Your Basic Qualifications
- Bachelor of Science degree in IT, Chemistry, Pharmacy, Science, Engineering, or related field.
- 3+ years of relevant experience in information technology, engineering, computer system validation, quality control support, or a related area.
- Demonstrated experience with Computer System Validation (CSV) methodology.
Additional Skills / Preferences
- Strong working knowledge of analytical laboratory IT systems, including: LIMS (LabVantage, LabWare or equivalent); ELN (Benchling, Signals Notebook or equivalent); CDS (Empower or equivalent); LES/MES (L7, MODA or equivalent).
- Solid knowledge of CSV process and electronic records/electronic signatures (ERES) requirements.
- Experience in a GMP-regulated environment (pharmaceutical/biotech or equivalent).
- Ability to prepare and execute IQ/OQ/PQ protocols and associated documentation.
- Experience with API/middleware integration and instrument connectivity between lab equipment and informatics platforms.
- Understanding of data integrity frameworks applicable to GMP lab environments.
- Familiarity with Agile/iterative delivery methodologies in a regulated setting.
- Learning agility and curiosity; ability to analyze, anticipate, and resolve complex issues.
- Ability to translate business and scientific processes into IT requirements/solutions.

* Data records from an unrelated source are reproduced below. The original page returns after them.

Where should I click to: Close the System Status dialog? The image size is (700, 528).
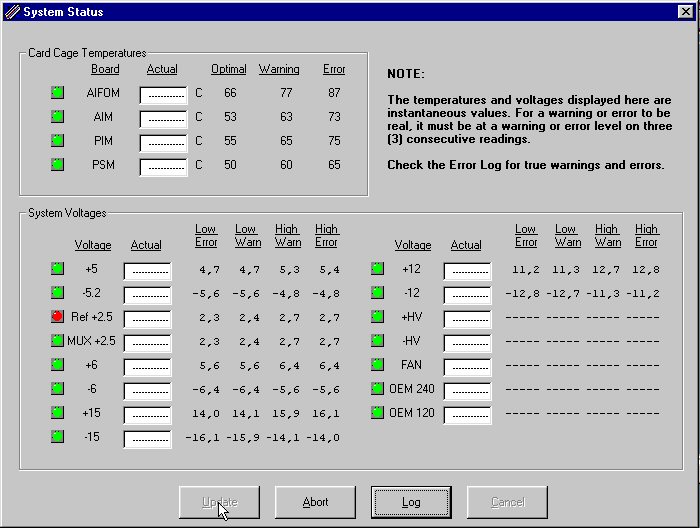click(x=686, y=12)
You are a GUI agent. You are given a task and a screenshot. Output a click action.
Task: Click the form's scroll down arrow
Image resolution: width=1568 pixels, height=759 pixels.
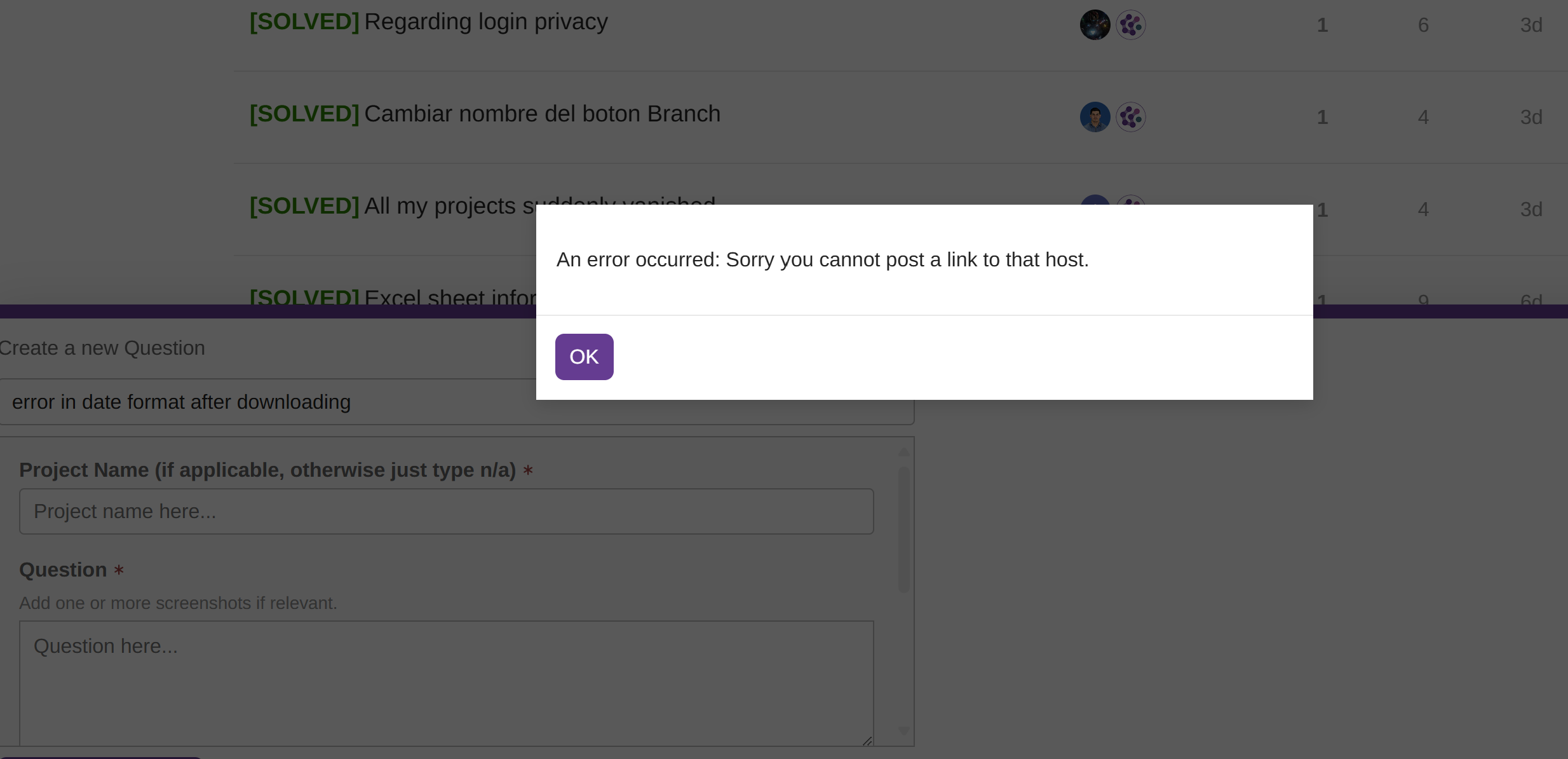click(x=903, y=732)
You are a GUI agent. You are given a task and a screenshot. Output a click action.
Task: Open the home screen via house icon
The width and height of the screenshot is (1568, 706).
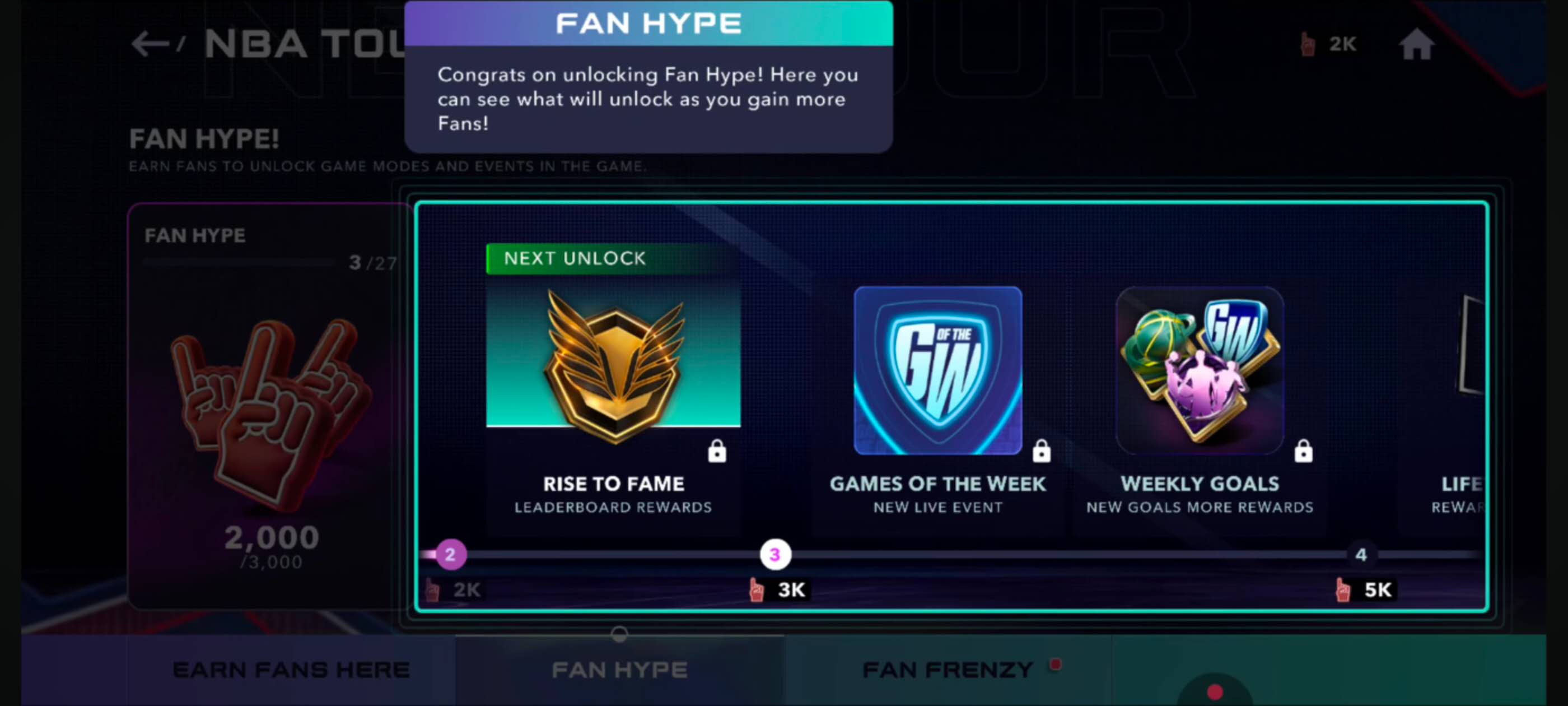(1416, 44)
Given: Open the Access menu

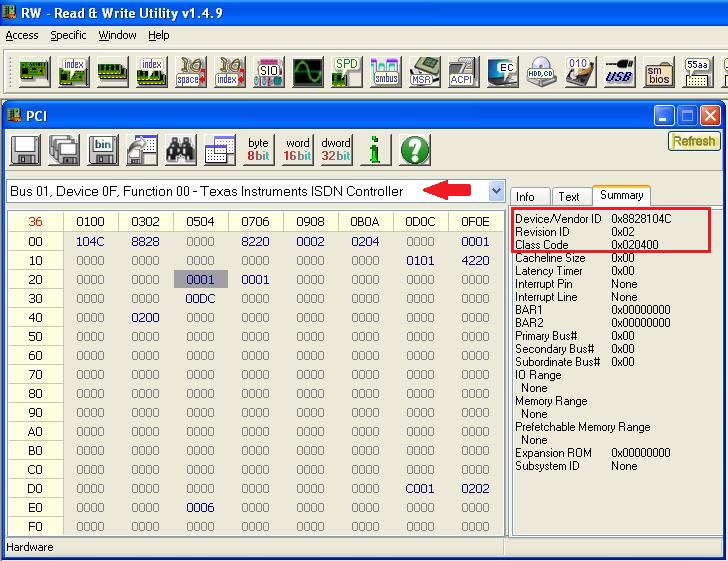Looking at the screenshot, I should [22, 35].
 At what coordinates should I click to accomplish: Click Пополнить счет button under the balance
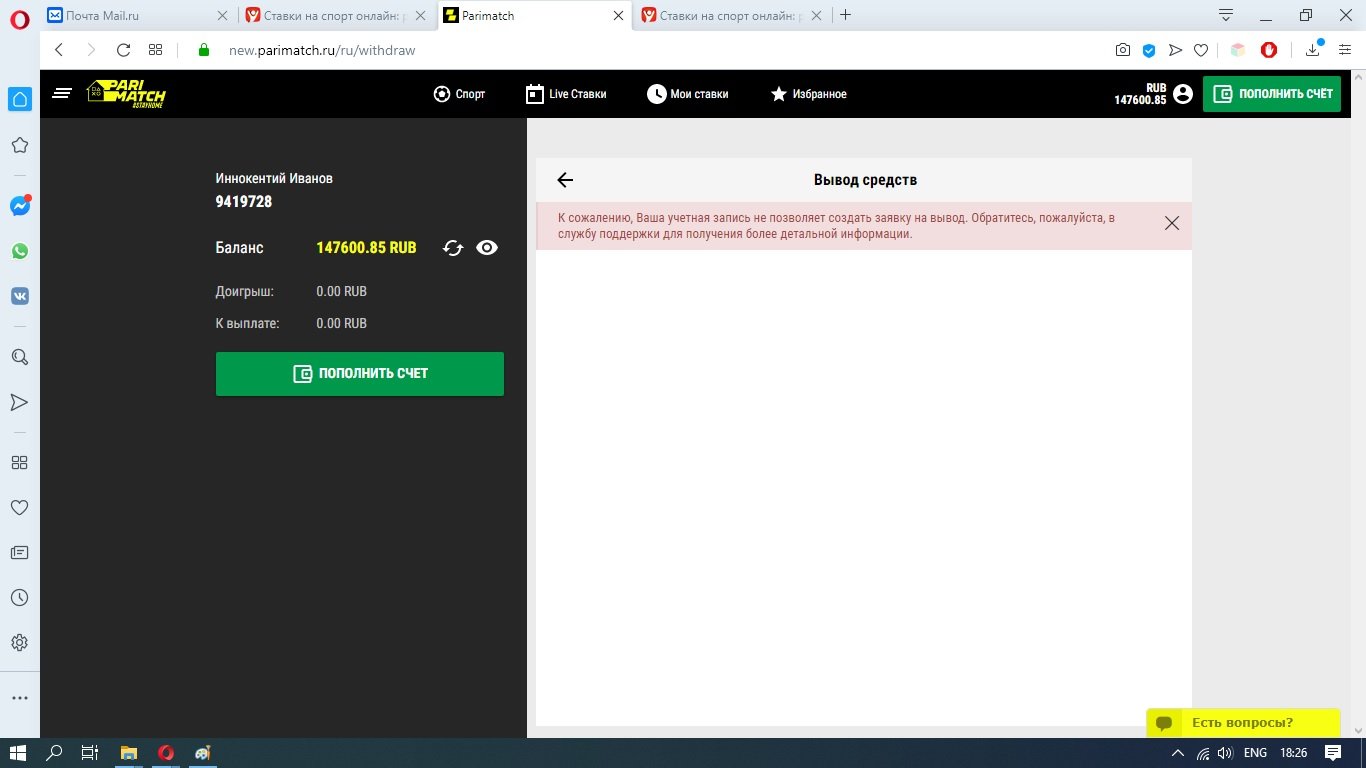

- Effective communicator with technical peers, QA, and business stakeholders.
- Certification in relevant IT areas (e.g., ITIL, cloud, AI) is a plus.
Benefits (explicitly listed)
- Company bonus (depending, in part, on company and individual performance).
- Comprehensive benefits for eligible employees: 401(k) (company-sponsored), pension, vacation, medical/dental/vision/prescription drug benefits, flexible benefits (e.g., healthcare and/or dependent day care FSAs), life insurance and death benefits, certain time off and leave of absence benefits, and well-being benefits (e.g., employee assistance program, fitness benefits, employee clubs and activities).
Other Information
- Initial location: Indianapolis, Indiana.
- Permanent location: Lilly Medicine Foundry, Lebanon, Indiana.